== Task description ==
Please look for the string "plus" below and report every line in which it occurs.

[Collected data entries]

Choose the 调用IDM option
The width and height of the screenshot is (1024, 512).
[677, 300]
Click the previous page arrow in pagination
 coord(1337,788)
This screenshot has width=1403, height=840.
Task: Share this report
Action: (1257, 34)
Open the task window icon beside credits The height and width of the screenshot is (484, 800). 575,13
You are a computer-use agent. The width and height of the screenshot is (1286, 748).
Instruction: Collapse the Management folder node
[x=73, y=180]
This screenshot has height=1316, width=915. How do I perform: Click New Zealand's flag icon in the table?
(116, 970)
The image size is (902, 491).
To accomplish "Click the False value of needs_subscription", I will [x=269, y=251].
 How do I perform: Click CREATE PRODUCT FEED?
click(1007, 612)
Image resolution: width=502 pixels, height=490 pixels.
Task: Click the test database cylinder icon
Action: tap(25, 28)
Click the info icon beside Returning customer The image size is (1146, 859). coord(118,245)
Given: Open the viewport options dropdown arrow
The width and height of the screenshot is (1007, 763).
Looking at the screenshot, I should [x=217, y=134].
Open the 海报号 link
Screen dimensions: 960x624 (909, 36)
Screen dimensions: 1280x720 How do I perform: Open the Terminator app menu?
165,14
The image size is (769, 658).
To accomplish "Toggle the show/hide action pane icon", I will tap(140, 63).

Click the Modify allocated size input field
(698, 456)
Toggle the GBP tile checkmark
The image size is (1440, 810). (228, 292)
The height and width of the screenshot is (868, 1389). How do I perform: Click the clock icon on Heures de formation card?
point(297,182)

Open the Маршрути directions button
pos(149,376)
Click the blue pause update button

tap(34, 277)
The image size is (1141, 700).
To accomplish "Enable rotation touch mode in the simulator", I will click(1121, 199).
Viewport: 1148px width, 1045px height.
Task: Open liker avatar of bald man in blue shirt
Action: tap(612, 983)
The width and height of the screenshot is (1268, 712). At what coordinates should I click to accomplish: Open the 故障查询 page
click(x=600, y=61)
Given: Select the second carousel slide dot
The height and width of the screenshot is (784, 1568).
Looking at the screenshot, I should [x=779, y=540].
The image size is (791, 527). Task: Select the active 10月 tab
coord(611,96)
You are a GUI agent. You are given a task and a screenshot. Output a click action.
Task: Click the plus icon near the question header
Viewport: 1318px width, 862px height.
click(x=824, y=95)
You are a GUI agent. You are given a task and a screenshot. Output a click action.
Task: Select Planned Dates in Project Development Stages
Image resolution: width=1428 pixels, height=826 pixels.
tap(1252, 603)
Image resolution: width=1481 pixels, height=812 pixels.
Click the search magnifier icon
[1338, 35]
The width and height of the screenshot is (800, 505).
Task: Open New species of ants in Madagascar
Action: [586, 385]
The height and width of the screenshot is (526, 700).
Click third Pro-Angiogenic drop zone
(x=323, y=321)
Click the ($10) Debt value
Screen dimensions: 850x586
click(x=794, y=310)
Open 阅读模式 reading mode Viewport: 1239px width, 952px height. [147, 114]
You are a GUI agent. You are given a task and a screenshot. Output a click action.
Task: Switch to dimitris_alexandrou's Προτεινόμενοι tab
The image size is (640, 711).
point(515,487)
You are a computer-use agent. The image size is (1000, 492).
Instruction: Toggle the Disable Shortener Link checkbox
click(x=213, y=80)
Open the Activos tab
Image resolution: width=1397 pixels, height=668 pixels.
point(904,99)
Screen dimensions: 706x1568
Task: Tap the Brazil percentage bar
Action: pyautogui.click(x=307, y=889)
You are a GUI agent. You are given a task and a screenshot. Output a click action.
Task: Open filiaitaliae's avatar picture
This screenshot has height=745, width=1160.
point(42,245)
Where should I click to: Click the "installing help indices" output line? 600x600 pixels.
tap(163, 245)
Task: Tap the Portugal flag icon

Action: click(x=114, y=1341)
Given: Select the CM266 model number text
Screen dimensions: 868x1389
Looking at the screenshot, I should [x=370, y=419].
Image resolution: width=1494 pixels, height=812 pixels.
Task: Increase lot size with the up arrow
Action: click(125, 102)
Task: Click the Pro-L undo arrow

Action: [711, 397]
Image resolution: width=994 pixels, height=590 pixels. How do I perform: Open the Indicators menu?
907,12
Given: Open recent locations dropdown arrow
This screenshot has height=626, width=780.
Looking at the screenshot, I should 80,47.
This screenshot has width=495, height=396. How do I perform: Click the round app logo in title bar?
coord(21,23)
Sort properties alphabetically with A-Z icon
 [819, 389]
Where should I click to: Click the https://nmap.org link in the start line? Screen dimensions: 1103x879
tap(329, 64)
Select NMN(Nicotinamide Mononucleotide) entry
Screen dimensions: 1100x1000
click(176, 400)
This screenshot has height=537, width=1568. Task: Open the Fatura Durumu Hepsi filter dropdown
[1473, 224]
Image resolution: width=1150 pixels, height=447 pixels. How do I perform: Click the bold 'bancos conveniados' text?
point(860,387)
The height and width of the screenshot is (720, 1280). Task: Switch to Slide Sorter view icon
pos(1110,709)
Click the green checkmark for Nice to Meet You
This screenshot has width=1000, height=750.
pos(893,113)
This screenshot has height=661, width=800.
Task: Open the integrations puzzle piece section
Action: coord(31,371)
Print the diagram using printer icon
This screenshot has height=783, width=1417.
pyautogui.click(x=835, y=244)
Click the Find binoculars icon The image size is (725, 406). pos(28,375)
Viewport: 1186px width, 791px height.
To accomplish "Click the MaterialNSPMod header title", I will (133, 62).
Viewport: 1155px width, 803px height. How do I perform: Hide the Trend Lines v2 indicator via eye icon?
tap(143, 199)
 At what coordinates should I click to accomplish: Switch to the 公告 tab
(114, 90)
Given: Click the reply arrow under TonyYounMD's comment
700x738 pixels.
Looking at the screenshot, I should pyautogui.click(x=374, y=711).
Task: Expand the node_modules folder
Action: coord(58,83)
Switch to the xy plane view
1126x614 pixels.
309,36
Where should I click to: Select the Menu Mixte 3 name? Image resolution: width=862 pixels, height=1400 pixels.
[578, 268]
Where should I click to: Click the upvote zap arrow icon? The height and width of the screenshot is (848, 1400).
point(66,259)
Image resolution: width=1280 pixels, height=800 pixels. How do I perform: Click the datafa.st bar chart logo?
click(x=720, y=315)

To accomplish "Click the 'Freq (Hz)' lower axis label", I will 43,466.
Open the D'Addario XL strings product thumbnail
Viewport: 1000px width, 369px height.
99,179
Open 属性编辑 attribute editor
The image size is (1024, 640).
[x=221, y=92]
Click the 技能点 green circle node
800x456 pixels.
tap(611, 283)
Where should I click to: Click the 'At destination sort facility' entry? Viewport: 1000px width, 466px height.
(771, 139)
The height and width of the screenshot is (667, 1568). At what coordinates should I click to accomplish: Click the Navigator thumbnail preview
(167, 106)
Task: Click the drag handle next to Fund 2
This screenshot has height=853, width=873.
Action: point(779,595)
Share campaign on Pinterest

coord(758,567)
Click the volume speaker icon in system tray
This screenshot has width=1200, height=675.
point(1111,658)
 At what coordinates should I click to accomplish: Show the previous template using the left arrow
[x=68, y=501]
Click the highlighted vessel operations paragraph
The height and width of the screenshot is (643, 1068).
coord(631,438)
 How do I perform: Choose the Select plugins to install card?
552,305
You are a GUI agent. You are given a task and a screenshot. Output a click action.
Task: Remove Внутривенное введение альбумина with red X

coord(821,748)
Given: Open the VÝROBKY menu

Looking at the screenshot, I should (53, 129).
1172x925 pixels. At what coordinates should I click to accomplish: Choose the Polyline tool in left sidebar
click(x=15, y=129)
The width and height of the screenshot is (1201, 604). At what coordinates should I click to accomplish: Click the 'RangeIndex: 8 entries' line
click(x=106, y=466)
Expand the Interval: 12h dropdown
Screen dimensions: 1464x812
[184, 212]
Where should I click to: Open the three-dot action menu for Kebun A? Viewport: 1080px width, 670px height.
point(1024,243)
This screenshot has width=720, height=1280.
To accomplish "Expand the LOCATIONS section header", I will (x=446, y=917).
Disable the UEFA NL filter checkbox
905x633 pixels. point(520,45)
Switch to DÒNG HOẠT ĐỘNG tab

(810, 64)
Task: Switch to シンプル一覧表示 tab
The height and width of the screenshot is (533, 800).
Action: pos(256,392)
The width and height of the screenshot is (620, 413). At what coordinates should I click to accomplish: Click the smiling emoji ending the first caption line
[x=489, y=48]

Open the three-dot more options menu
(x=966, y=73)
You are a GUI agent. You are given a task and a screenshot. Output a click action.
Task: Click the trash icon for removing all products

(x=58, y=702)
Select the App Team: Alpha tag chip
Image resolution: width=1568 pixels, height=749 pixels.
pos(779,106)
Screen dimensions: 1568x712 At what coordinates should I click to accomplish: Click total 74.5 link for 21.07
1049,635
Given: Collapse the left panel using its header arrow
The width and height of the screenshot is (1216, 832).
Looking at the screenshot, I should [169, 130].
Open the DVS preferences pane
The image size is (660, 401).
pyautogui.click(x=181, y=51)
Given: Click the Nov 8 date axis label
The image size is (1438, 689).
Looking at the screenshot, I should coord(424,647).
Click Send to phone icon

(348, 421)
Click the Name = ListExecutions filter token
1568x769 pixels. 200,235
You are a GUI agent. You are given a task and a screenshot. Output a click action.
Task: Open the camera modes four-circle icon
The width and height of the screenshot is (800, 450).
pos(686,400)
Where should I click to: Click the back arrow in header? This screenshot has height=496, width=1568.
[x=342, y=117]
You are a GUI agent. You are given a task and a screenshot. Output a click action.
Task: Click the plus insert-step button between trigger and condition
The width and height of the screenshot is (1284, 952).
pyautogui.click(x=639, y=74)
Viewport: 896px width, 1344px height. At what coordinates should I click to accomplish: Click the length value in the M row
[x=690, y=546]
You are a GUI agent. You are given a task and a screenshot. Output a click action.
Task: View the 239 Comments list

== Solution ==
Task: Click the plus icon near the question header
Task: Click the plus insert-step button between trigger and condition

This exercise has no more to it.